The United Nations Office for the Coordination of Humanitarian Affairs released data in early February 2026 showing that more than 900 Palestinians had been displaced across the occupied West Bank since the beginning of the year — driven primarily by illegal Israeli settler violence, demolitions, and Israeli military access restrictions that make staying impossible and returning dangerous.
Between January 20 and February 2 alone, OCHA documented more than 50 settler attacks resulting in casualties, property damage, or both. The pace reflects a broader trend: settler violence has escalated sharply since October 2023, with UN data showing 1,828 settler attacks recorded in 2025, the highest annual total since tracking began in 2006. More than 18,500 people — including 4,000 children — in the West Bank require specialized medical treatment unavailable locally, while access to healthcare and basic services has been further constrained by Israeli military operations and settler road blockades.
The displacement does not happen in a vacuum. In mid-February, the Israeli cabinet approved the publication of land registry data for Area C of the West Bank — the first such move since 1967 — allocating $78 million to the process and shifting the burden of proof for land ownership to Palestinian communities. The plan, condemned by more than 80 UN member states and a joint statement from 19 countries as “de facto annexation,” would enable settlers and Israeli state entities to register, purchase, and formalize control over Palestinian land on a scale not previously attempted since the occupation began.

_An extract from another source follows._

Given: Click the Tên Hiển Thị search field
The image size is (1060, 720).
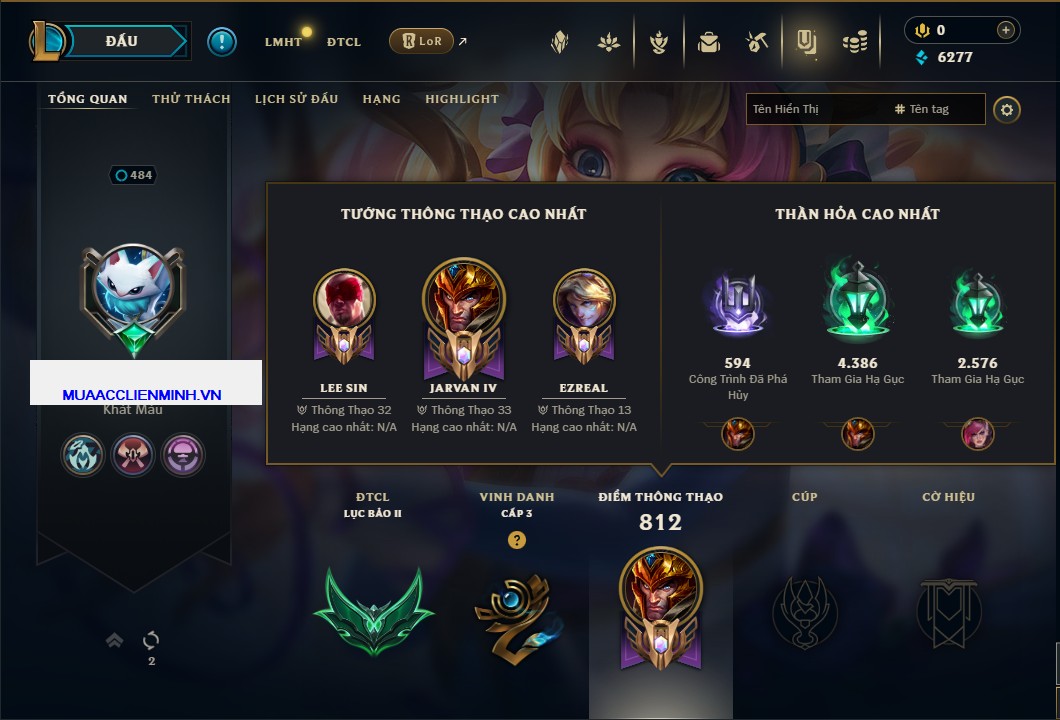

OCHA noted that displacement is classified as “high” and continuing to intensify. Communities in areas east of Ramallah and the Jordan Valley have been particularly affected. Palestinian families who have farmed and lived on their land for generations are being removed, their homes demolished, their access roads blocked, their water sources cut — and then, under the new registry plan, told they must prove ownership of the land they were just removed from.
The ceasefire with Hamas covers Gaza. The West Bank has no ceasefire. There, the displacement, the demolitions, and the settler attacks continue unimpeded — documented by the UN, condemned by the international community, and met with no enforcement.